Development of a Machine Learning-Based Predictive Model for Lung Metastasis in Patients With Ewing Sarcoma

Front Med (Lausanne). 2022 Apr 1:9:807382. doi: 10.3389/fmed.2022.807382. eCollection 2022.

Abstract

Background: This study aimed to develop and validate machine learning (ML)-based prediction models for lung metastasis (LM) in patients with Ewing sarcoma (ES), and to deploy the best model as an open access web tool.

Methods: We retrospectively analyzed data from the Surveillance Epidemiology and End Results (SEER) Database from 2010 to 2016 and from four medical institutions to develop and validate predictive models for LM in patients with ES. Patient data from the SEER database was used as the training group (n = 929). Using demographic and clinicopathologic variables six ML-based models for predicting LM were developed, and internally validated using 10-fold cross validation. All ML-based models were subsequently externally validated using multiple data from four medical institutions (the validation group, n = 51). The predictive power of the models was evaluated by the area under receiver operating characteristic curve (AUC). The best-performing model was used to produce an online tool for use by clinicians to identify ES patients at risk from lung metastasis, to improve decision making and optimize individual treatment.

Results: The study cohort consisted of 929 patients from the SEER database and 51 patients from multiple medical centers, a total of 980 ES patients. Of these, 175 (18.8%) had lung metastasis. Multivariate logistic regression analysis was performed with survival time, T-stage, N-stage, surgery, and bone metastasis providing the independent predictive factors of LM. The AUC value of six predictive models ranged from 0.585 to 0.705. The Random Forest (RF) model (AUC = 0.705) using 4 variables was identified as the best predictive model of LM in ES patients and was employed to construct an online tool to assist clinicians in optimizing patient treatment. (https://share.streamlit.io/liuwencai123/es_lm/main/es_lm.py).

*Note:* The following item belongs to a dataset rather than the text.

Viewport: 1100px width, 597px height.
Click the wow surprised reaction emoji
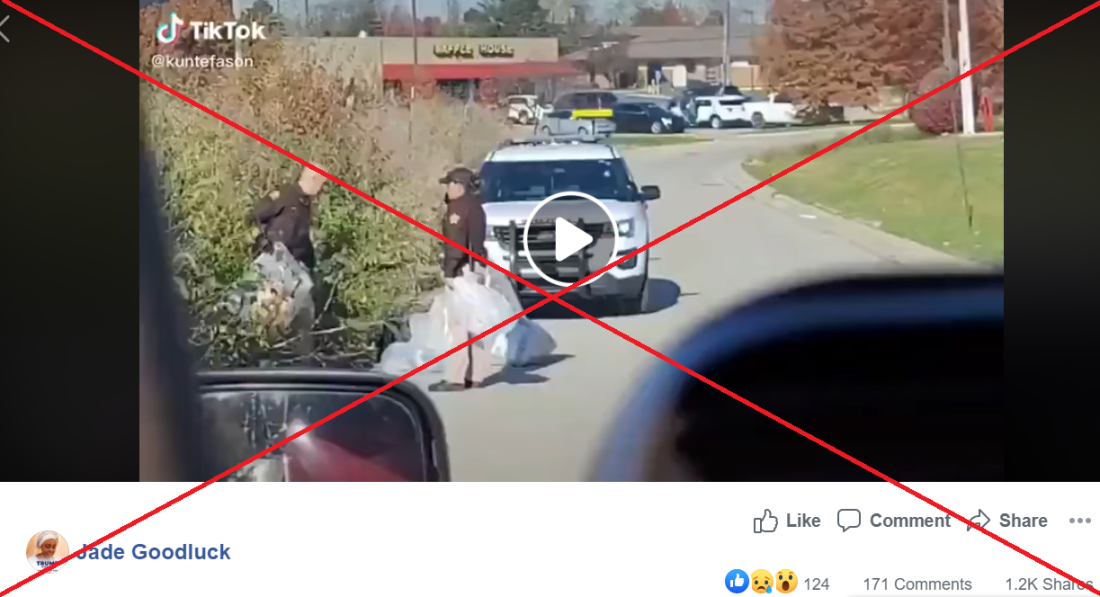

Conclusions: Machine learning were found to have utility for predicting LM in patients with Ewing sarcoma, and the RF model gave the best performance. The accessibility of the predictive model as a web-based tool offers clear opportunities for improving the personalized treatment of patients with ES.

Keywords: Ewing sarcoma; lung metastasis; machine learning algorithms; multicenter; web calculator.